* TASK DETAILS
Pictures are to be left out; every line from the one with "The height and" through the end of the data must be transcribed exactly.

* EXCERPTED DATA
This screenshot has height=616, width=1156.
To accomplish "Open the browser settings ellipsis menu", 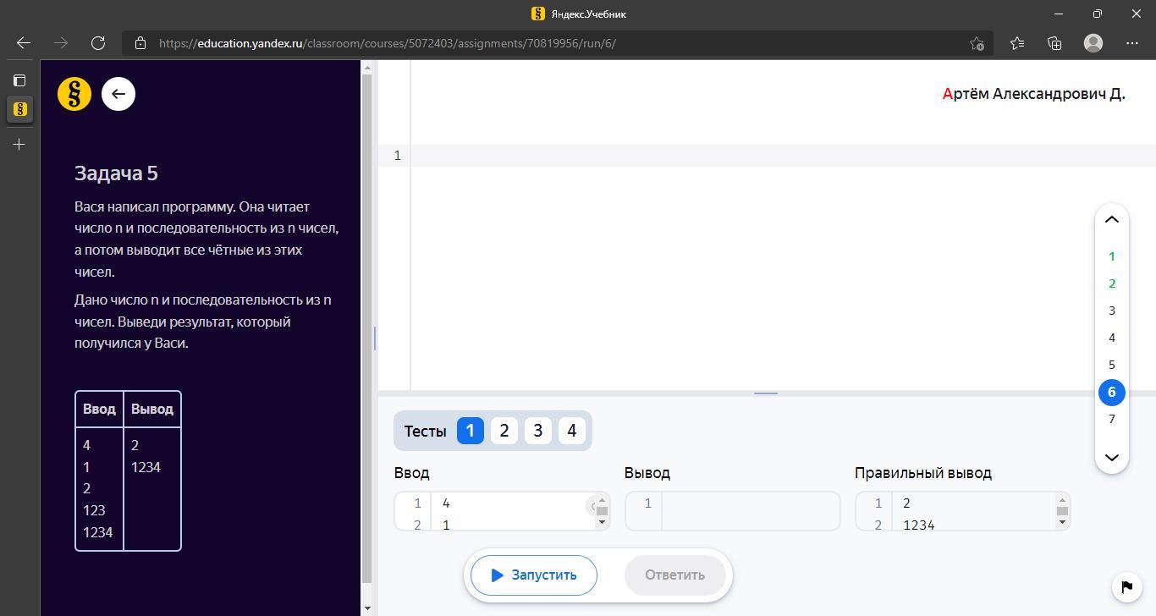I will point(1132,43).
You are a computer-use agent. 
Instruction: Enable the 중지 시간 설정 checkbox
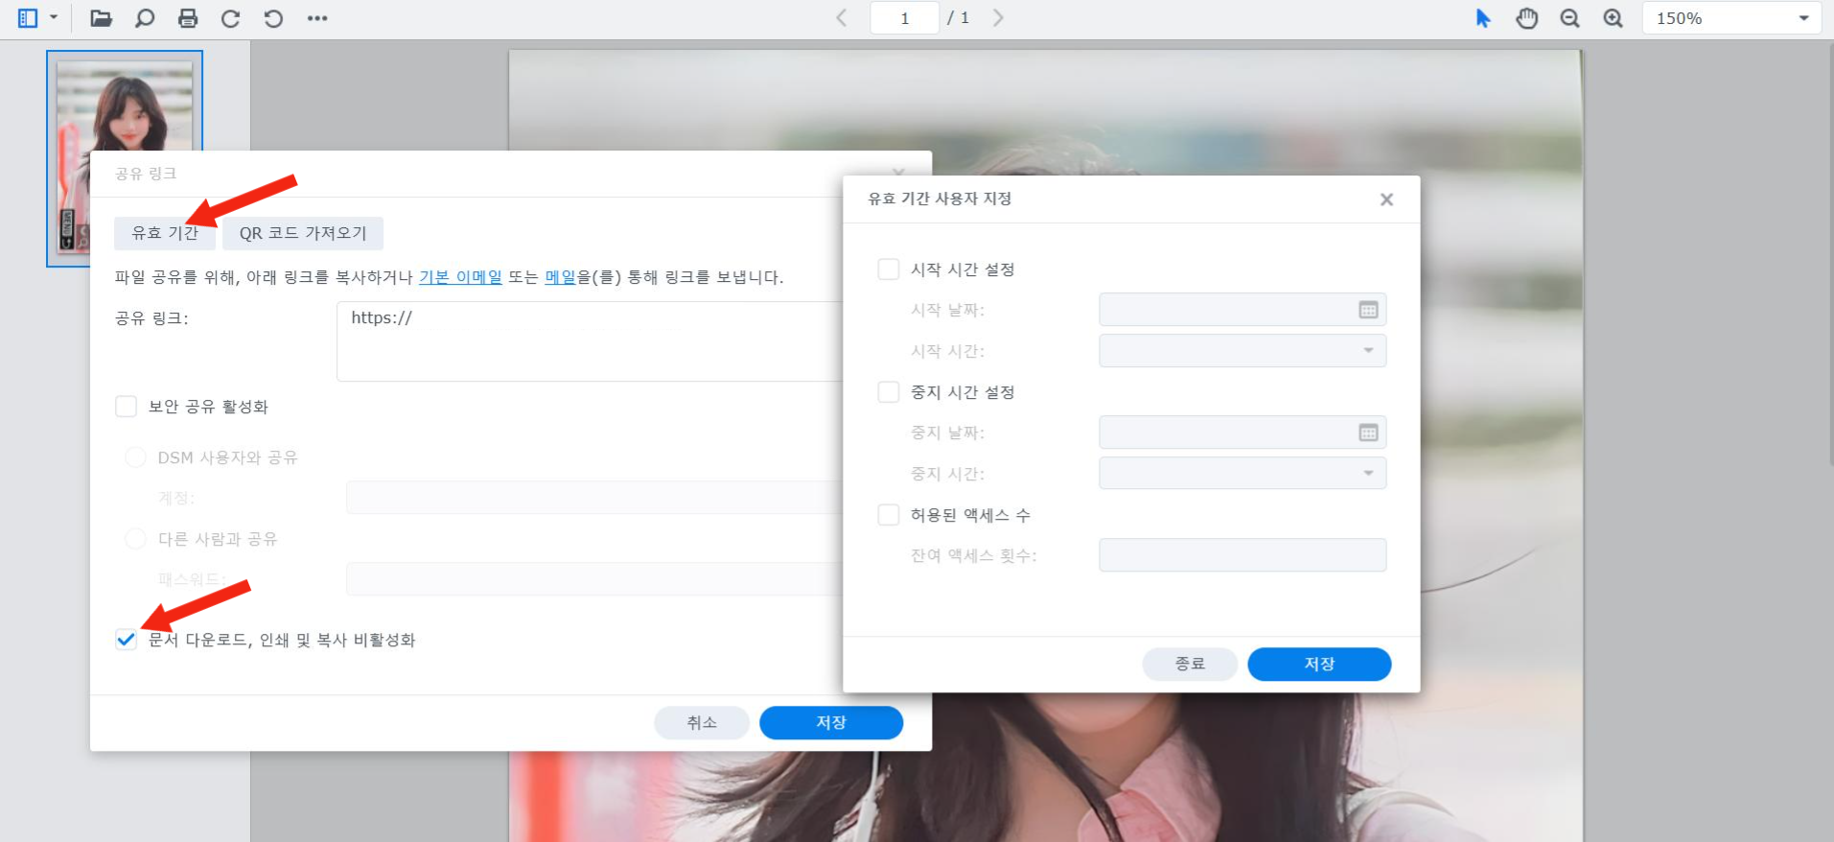889,392
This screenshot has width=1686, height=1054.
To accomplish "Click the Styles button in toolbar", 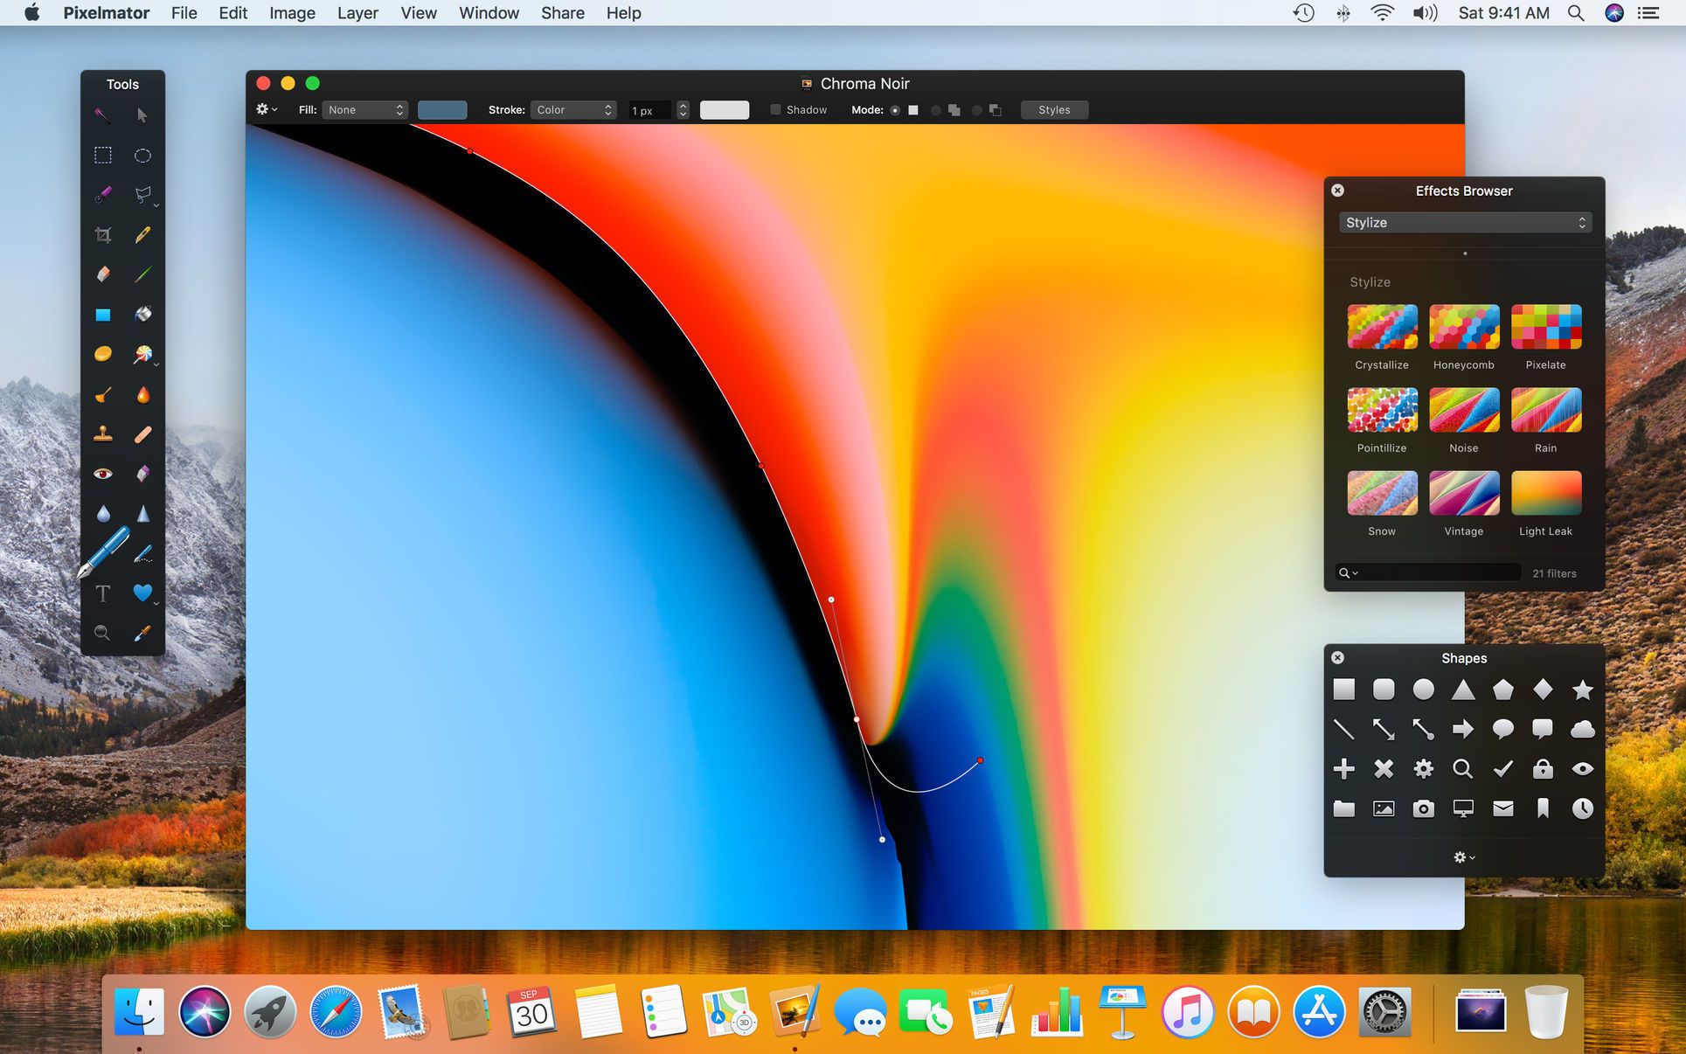I will (1055, 109).
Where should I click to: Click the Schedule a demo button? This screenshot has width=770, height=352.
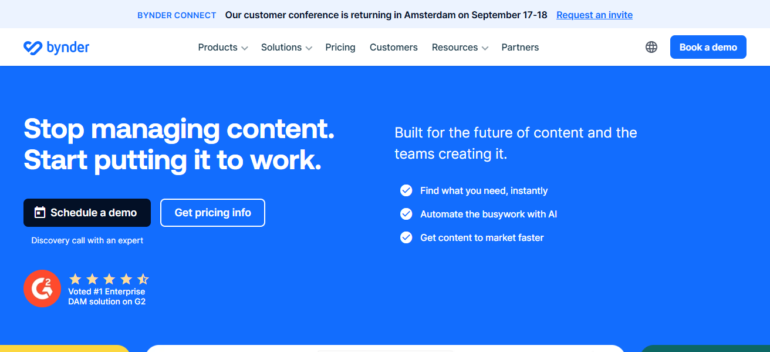[x=87, y=213]
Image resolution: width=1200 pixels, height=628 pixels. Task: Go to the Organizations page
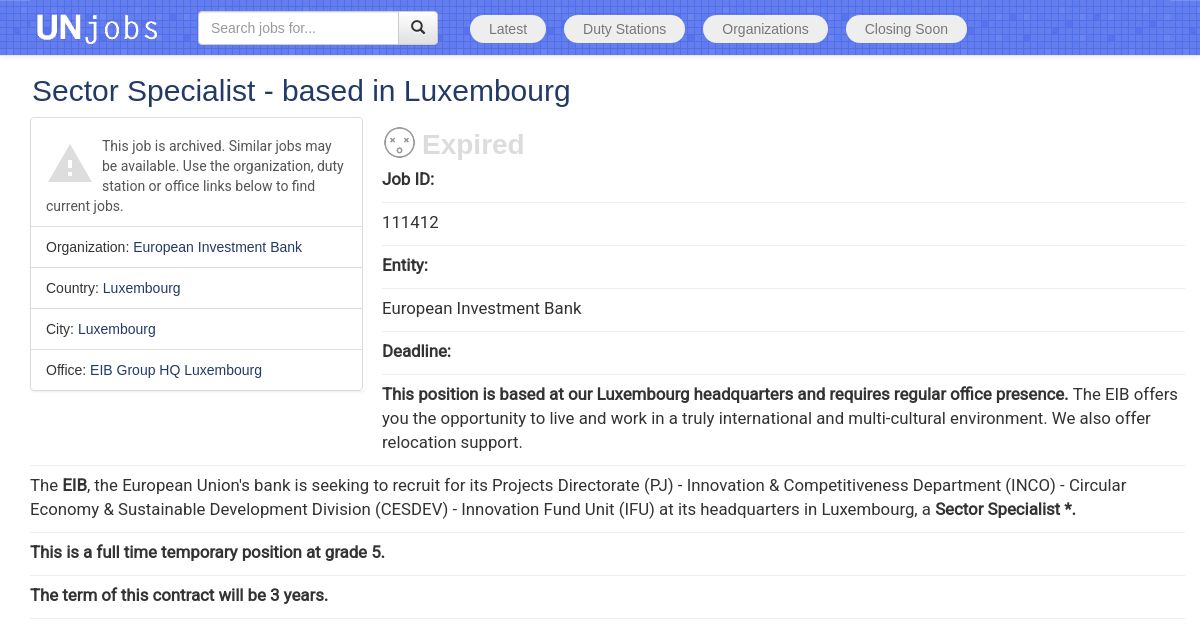765,29
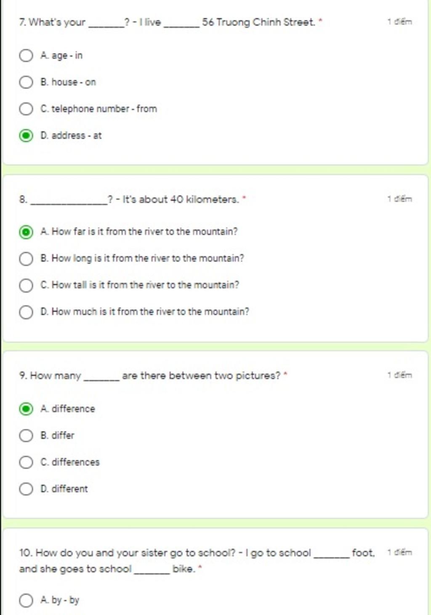Select the D. address - at radio button
This screenshot has width=431, height=615.
[26, 136]
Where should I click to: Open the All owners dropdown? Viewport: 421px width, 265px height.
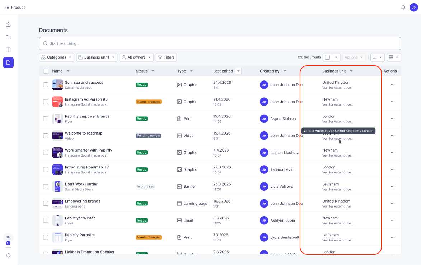tap(137, 57)
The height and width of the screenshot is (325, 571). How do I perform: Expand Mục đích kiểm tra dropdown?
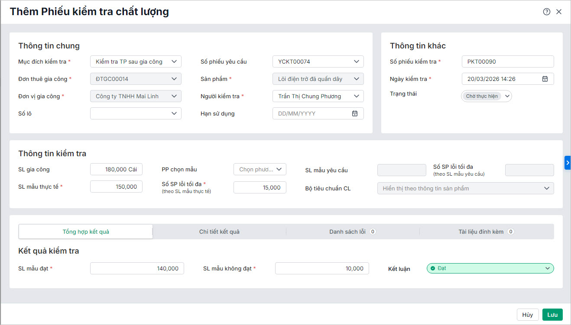coord(174,61)
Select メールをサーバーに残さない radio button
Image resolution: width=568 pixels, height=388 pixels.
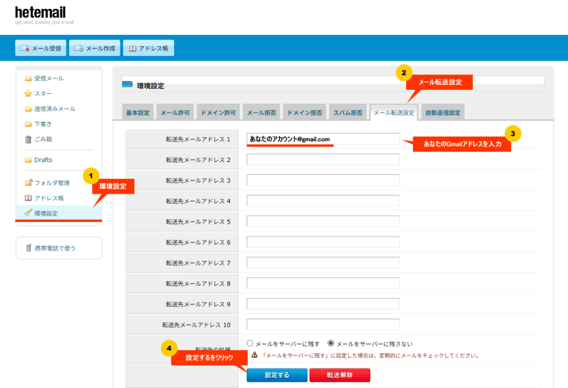click(331, 344)
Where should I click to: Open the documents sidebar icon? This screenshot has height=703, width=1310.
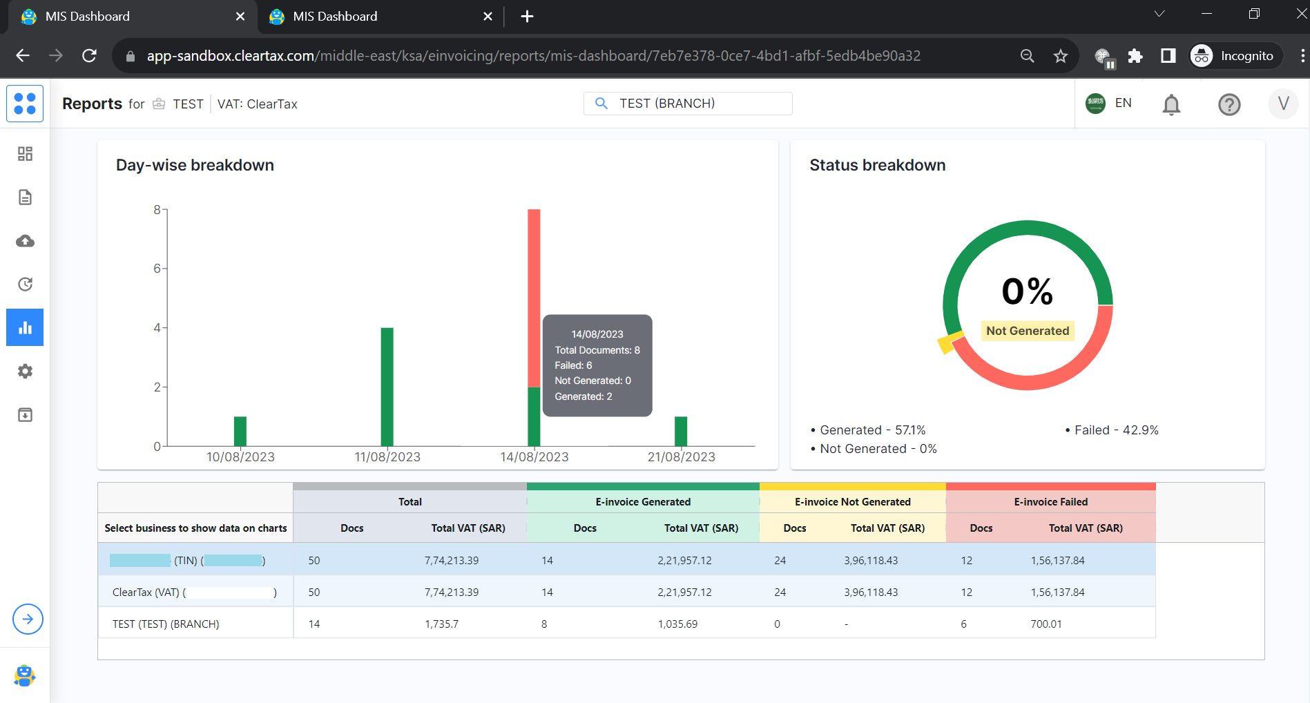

* OUTPUT
The height and width of the screenshot is (325, 571). How do I perform: Expand Mục đích kiểm tra dropdown?
coord(174,61)
Select メールをサーバーに残さない radio button
Image resolution: width=568 pixels, height=388 pixels.
click(331, 344)
Where should I click to: Open the documents sidebar icon? This screenshot has height=703, width=1310.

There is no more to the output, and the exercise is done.